— Passage provided —
-- Opening Marker --

When Peter addresses a crowd in Solomon’s Portico in Acts 3:12-19 (Easter 3), he reminds us that, in telling what we know about Jesus, the church urges people to repent. In other words, if the Christian message is to include hopeful words about the restoration God will bring it must also speak frankly about people’s complicity in the kinds of violence and evil that send a righteous man to his crucifixion while allowing a murderer to walk free. To “repent,” as this passage understands it, entails acknowledging our culpability in the ways we, our systems, and our leaders mock God’s desires for human flourishing. Peter and all of Jesus’ followers urge the wider world to own up to its rebellion and injustice and to see another way: one in which God pledges to put a stop to both hostility and ignorance by bringing life out of death.

Peter continues to speak about God’s salvation in Acts 4:5-12 (Easter 4), when the Jerusalem priestly aristocracy demands to know what was going on in the temple in Acts 3. As he relates the healing of a man who could not walk to the salvation that Jesus brings, Peter does two things that exemplify the church’s work as a witnessing community: he interacts with scripture (Psalm 118:22) and he reiterates the holistic character of God’s salvation. Like Jesus in the Gospels, the church recognizes and attends to the connections that exist among physical, social, and spiritual well-being.

In the fantastic story of the Ethiopian Eunuch in Acts 8:26-40 (Easter 5), Philip, representing the larger church, observes and participates in the obliteration of conventional barriers that guard the divisions we employ to separate the groups we construct, whether the divisions are guarding insiders from outsiders, the familiar from the unusual, or hoped-for promises (which are safe) from their fulfillment (which can be unsettling). The Ethiopian, who defies so many stereotypes, moves from confused reader to insightful theologian in the span of a couple of verses. His insight comes in a confident question (“What is to prevent me from being baptized?”). The confidence demonstrates that he understands the Easter message as a declaration that God is indeed bringing new possibilities to places and people that might have once seemed “far away” (2:39) to some.

-- Closing Marker --

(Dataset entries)
-- Opening Marker --

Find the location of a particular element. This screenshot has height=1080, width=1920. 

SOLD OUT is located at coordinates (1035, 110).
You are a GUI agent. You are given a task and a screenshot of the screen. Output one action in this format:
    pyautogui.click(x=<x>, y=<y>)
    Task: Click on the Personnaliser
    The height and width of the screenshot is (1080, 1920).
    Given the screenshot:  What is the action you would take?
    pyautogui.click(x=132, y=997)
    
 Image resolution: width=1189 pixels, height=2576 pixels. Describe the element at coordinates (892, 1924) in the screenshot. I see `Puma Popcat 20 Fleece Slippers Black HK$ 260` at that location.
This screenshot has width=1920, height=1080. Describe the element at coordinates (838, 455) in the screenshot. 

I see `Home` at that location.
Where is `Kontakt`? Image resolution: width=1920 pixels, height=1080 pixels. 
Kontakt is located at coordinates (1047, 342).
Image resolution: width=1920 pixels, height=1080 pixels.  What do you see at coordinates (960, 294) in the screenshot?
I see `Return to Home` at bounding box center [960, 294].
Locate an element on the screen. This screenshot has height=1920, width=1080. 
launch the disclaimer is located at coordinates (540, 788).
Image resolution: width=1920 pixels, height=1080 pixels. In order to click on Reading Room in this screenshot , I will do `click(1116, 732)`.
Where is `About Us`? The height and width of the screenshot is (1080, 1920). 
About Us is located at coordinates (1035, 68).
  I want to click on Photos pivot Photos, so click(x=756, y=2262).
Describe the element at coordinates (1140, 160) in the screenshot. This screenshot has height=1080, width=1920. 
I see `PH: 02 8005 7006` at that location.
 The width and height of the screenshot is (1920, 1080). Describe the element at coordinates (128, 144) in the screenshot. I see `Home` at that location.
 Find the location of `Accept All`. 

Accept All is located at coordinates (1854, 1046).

-- Closing Marker --

— What the task asks —
Pick up the commentary on the Easter readings from Acts at the end of its last paragraph and continue it.

— Answer below —
The giving and receiving of hospitality appears in Acts 10:44-48 (Easter 6). For Peter, the sudden arrival of the Holy Spirit settles the question of whether Cornelius and his household need to hear more preaching or fulfill additional requirements. The two groups — Jews and gentiles — who gathered together in Caesarea become one through an act of God. Baptized, Cornelius and his associated are welcomed with open arms. Likewise Peter and his companions stay as guests. Old assumptions about what it means to be clean or acceptable fall away. In opening itself up to divine leading and the Spirit’s presence, the church opens itself up to other people. As a result it is changed forever.

In a peculiar story of trusting a lottery to choose a replacement for Judas Iscariot in Acts 1:15-17, 21-26 (Easter 7) the community of believers can be said to tend to its own communal health and its need to identify new leaders. We might choose a different selection system and should certainly consider a wider range of candidates for the work of ministry, but nevertheless in this passage we see a community of 120 women and men that is aware of the gravity of the work to which Jesus has called it. This passage takes us back to the opening verses of Acts, and that community will make mistakes as the narrative rolls on in subsequent chapters. Its members will struggle to keep pace with where and to whom God leads them. But in Acts 1 they are already learning — all of them, not just the twelve who get to be called “apostles” — that they have work to do as they try to make it clear that all sorts of things are becoming possible in this post-Easter world.1


Notes:

1 For more on Acts and how it shapes imaginations about God, the gospel, and the church’s ministry, see Matthew L. Skinner, Intrusive God, Disruptive Gospel: Encountering the Divine in the Book of Acts (Grand Rapids: Brazos, 2015).